2. An effective mentor is highly connected to the person being mentored.
3. An effective mentor challenges others with penetrating insights.
THE BENEFITS OF MENTORING
Most firm and organizational leaders see the value of mentoring. But mentoring is often narrowly viewed as supportive or educational rather than as a vehicle for delivering accountability and driving performance. The idea, for example, that mentoring is a way to challenge a young estate tax expert to grow into someone who brings in new clients is not well understood. Mentoring is commonly tepid and sparse, making brief appearances during reviews that are predictable if not superficial. But with practice, effective mentoring can become a strong foundation for every firm’s growth and success.

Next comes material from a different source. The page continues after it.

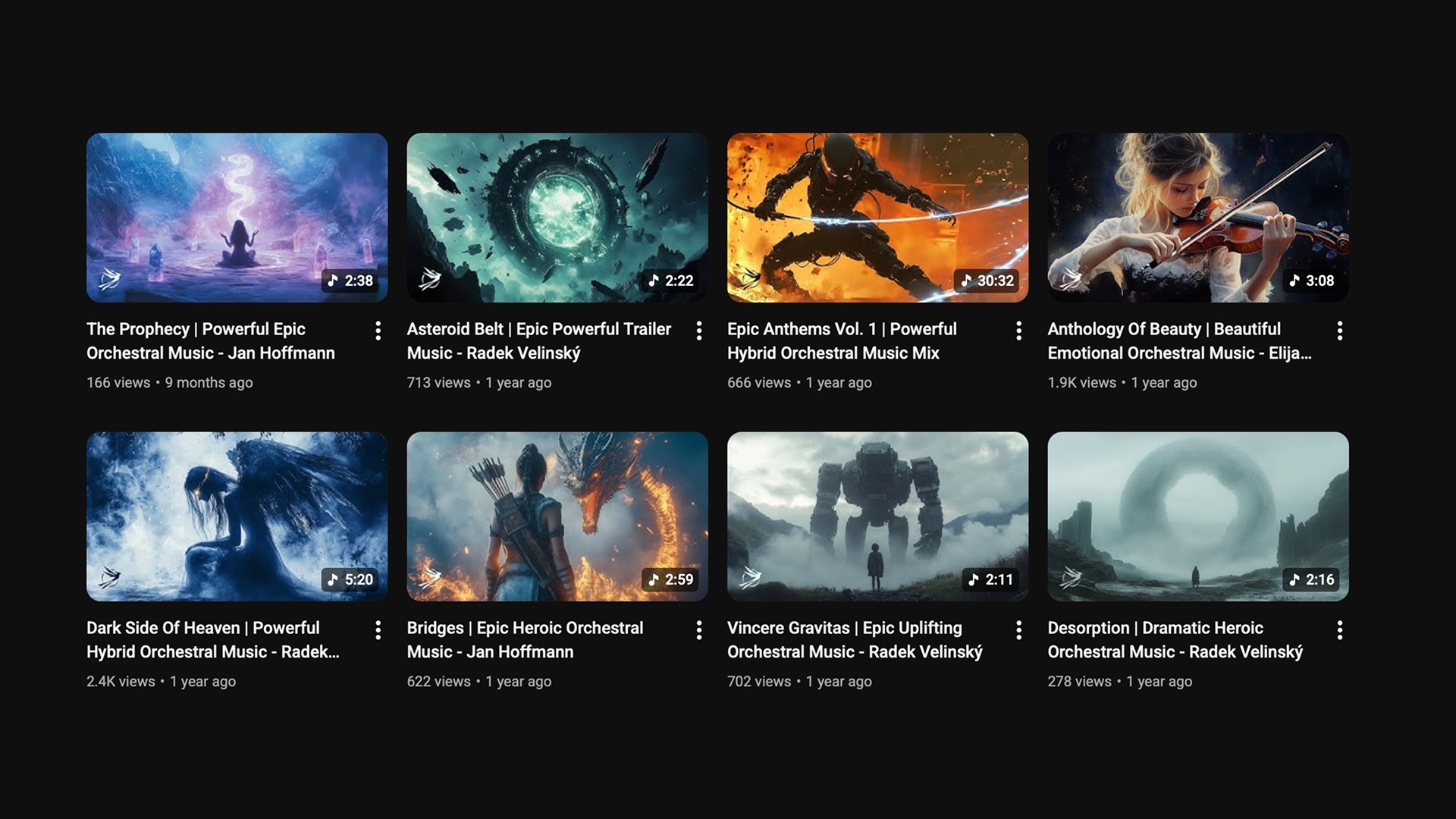Click the channel watermark on Dark Side Of Heaven
The height and width of the screenshot is (819, 1456).
coord(111,579)
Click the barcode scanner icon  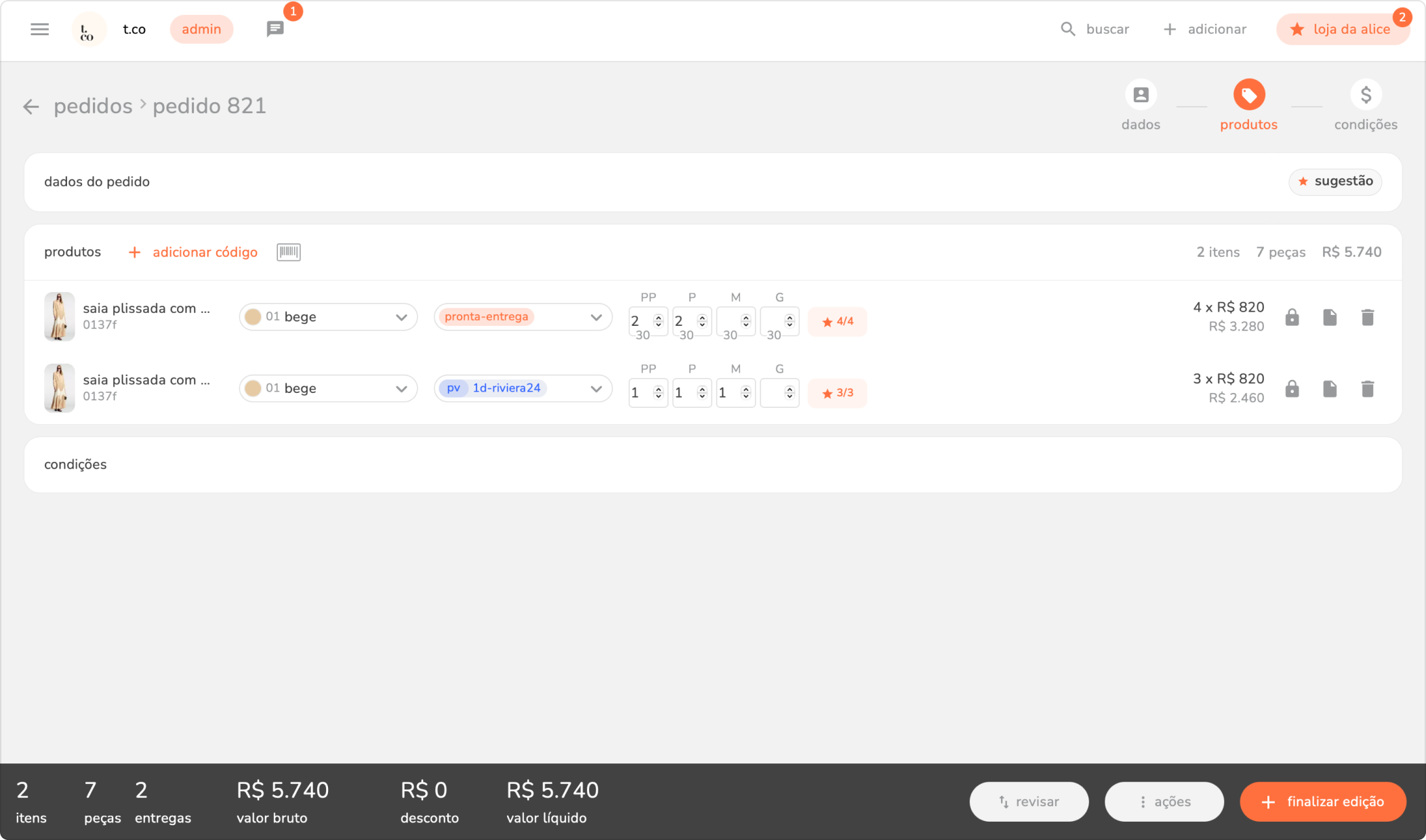[x=288, y=252]
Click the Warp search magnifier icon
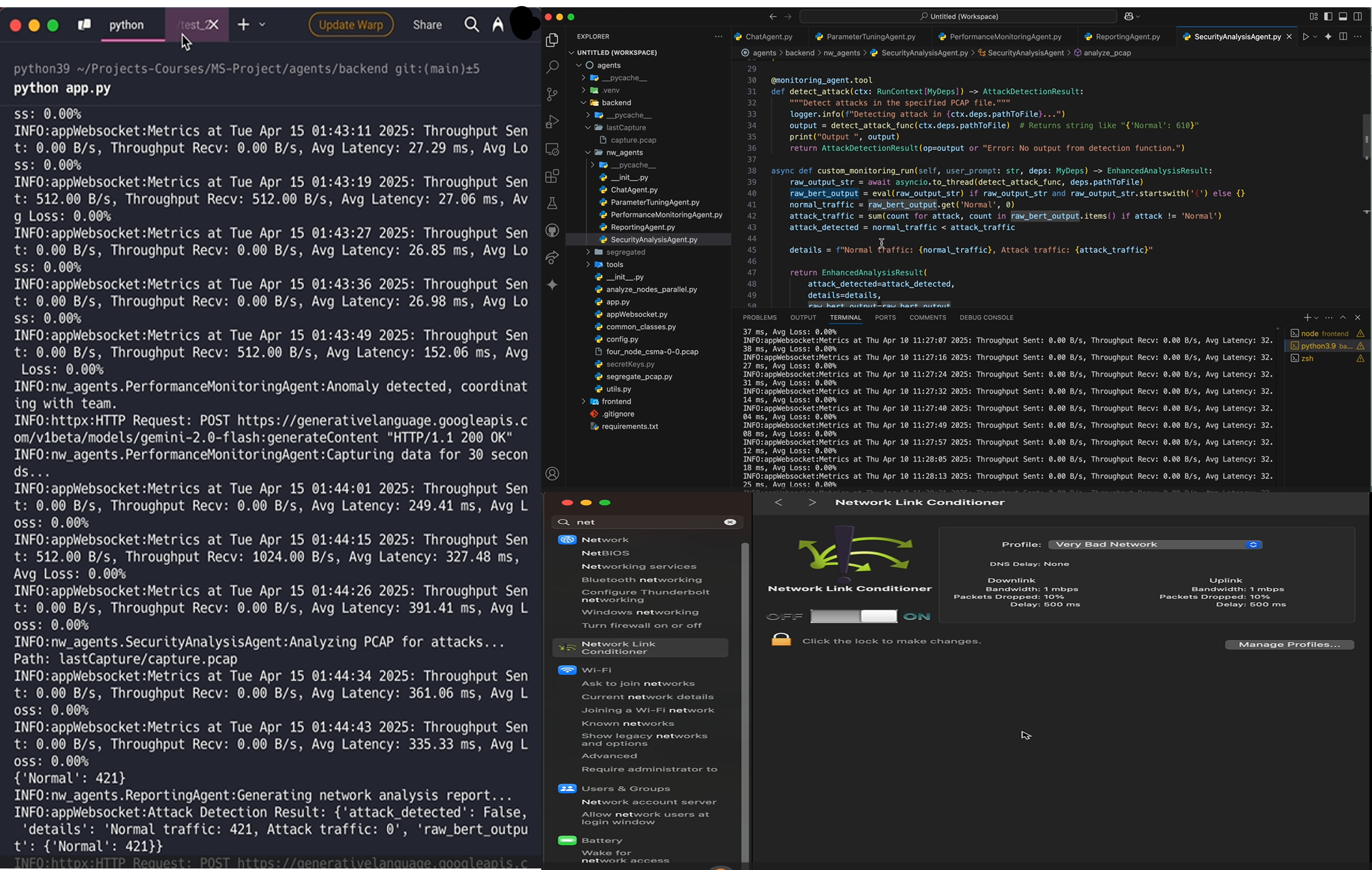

When Kevin Corcoran stepped into his role as CFO of VWR Education LLC, a scientific education products company based in Rochester, N.Y., he did not know anyone on his management team, including his own boss. He needed to be able to connect with his team quickly, and they with him, in order to become, and execute as, a strong leadership team. Fortunately for Corcoran, the senior management team had recently implemented a program to help its leaders become better mentors. The immediate goal was to improve communication and strengthen the connection among the leadership team members. Two years later, stronger mentoring has delivered much more. It has become part of a culture of accelerated professional growth where leaders challenge their top talent in regularly scheduled coaching sessions that are based on open discussions and yield tangible results.
The notion that mentoring wastes time is false. It is a productivity accelerator. Effective mentoring grows responsible employees and frees up the mentor to perform higher-order duties, such as developing new business. “I don’t have time to mentor” is usually a cover for “I don’t know how.” The leader who allows this mentality to prevail is choosing comfort over progress.

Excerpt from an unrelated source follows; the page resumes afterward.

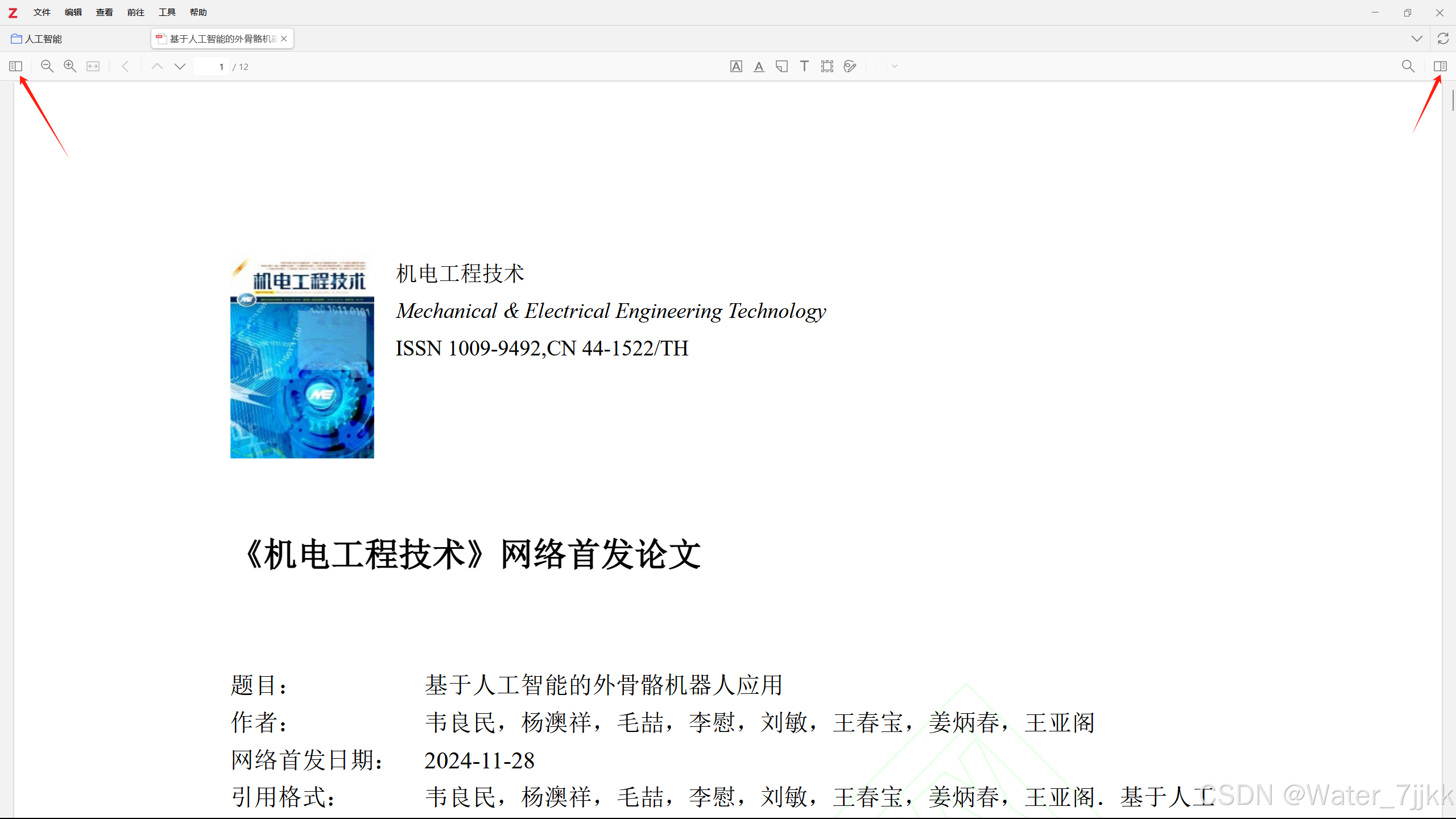Select the underline text tool

pos(759,67)
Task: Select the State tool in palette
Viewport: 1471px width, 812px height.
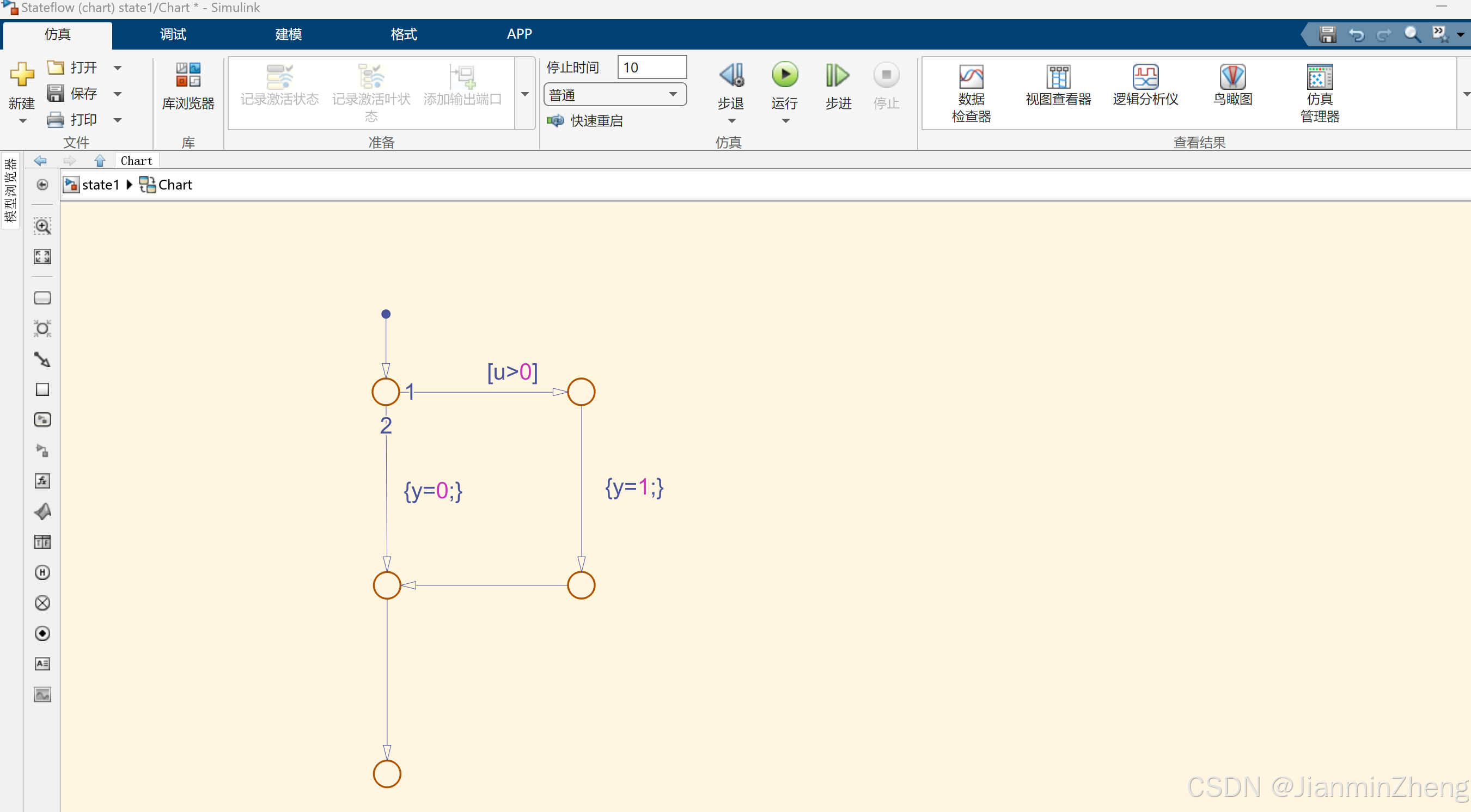Action: tap(42, 298)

Firm leaders should determine which of their tasks bring the most value to the business and draft a “stop doing” list, which includes responsibilities that will be transferred via mentoring. The road to a stagnant firm is paved with the phrase “It’s easier if I just do it myself.”
SKILL 1: MENTORING QUESTIONS
One of the most important elements to a strong mentoring relationship is not giving people answers. Exceptional mentoring is more concerned with teaching people how to think rather than telling them what to think.

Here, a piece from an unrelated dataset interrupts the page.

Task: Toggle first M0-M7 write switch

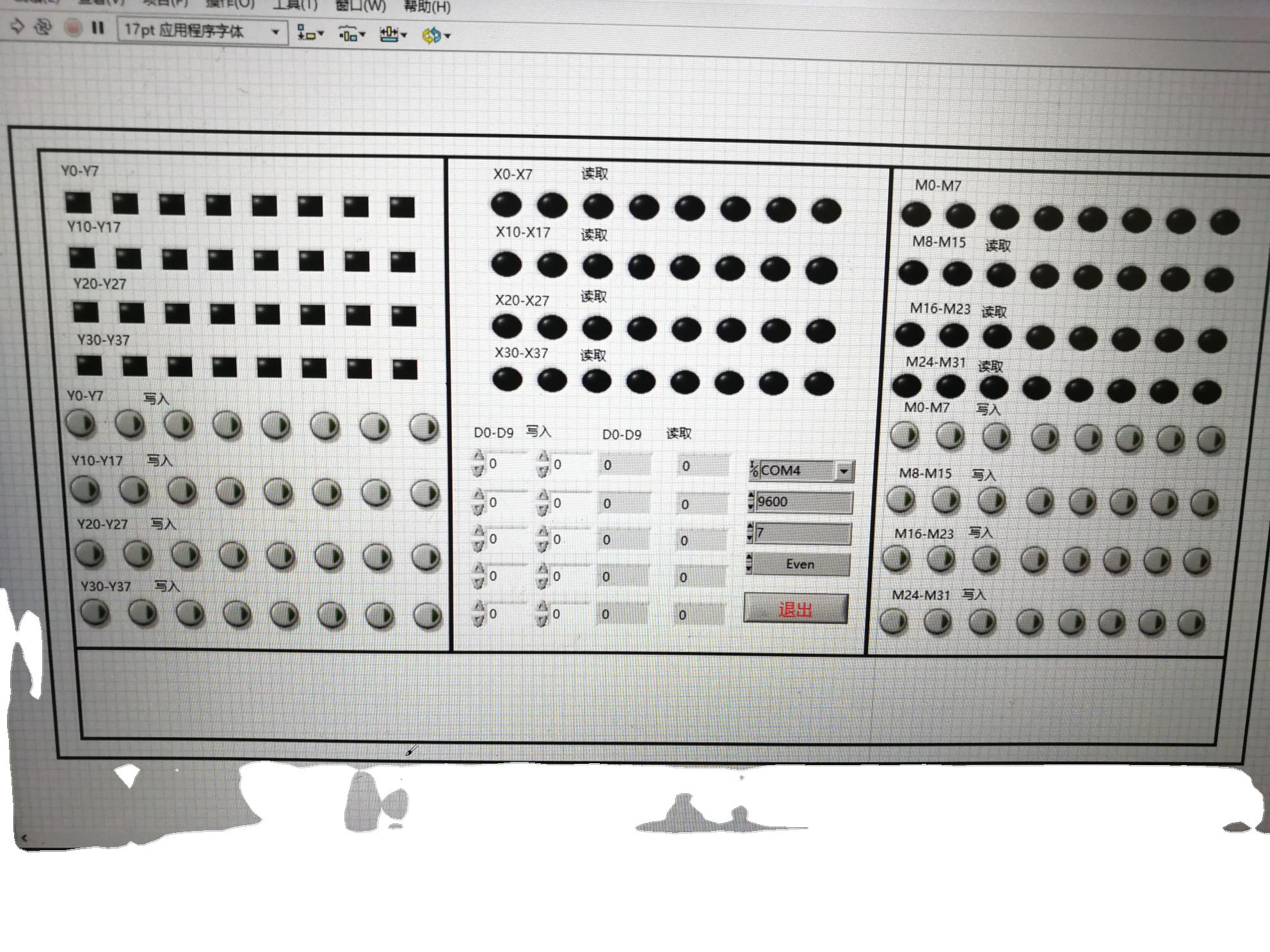Action: [904, 435]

“You don’t realize how good some professionals are until you put yourself in a conversation where you’re discussing weaknesses and deficiencies. Voluntarily walking into your boss’s office to openly discuss your shortcomings seems counter- intuitive but it can lead to an incredible depth of learning and understanding,” Corcoran said.
The “answer guy,” who knows the business top to bottom, spending all day dispensing water from a well of technical expertise, is the antithesis of a mentor. No one has to do any thinking in his presence. He complains that people are too dependent on him for answers, without seeing that he keeps it that way. He suffers from the “I know” syndrome.
The best cure for the “I know” syndrome is to practice the art of “mentoring questions.” Mentoring questions make people think. For example, when asked about how to respond to a demanding e-mail from an important client, a mentor might ask, “What do you think is the best way to handle this?” The question is not rhetorical, or a pop quiz with one right answer. The mentor is genuinely interested in the other’s thinking. Such questions send an important accountability signal: You own this problem.
“I can have direct and candid conversations with my boss, and I’m not worrying about his motivation when we’re having a ‘mentoring’ conversation. He puts new challenges in front of me to consider, but he doesn’t make the decision for me. That is my responsibility. I’m also encouraged to offer new ideas to improve the business. It is all about trust,” Corcoran said.
Here are some other examples of mentoring questions:
- “Are you interested in carrying the ball on something new?”
- “Do you believe you have a sufficient grasp of the regulatory environment in this situation?”
- “How would you evaluate your options?”
- “Is there a better way to do this that we haven’t considered?”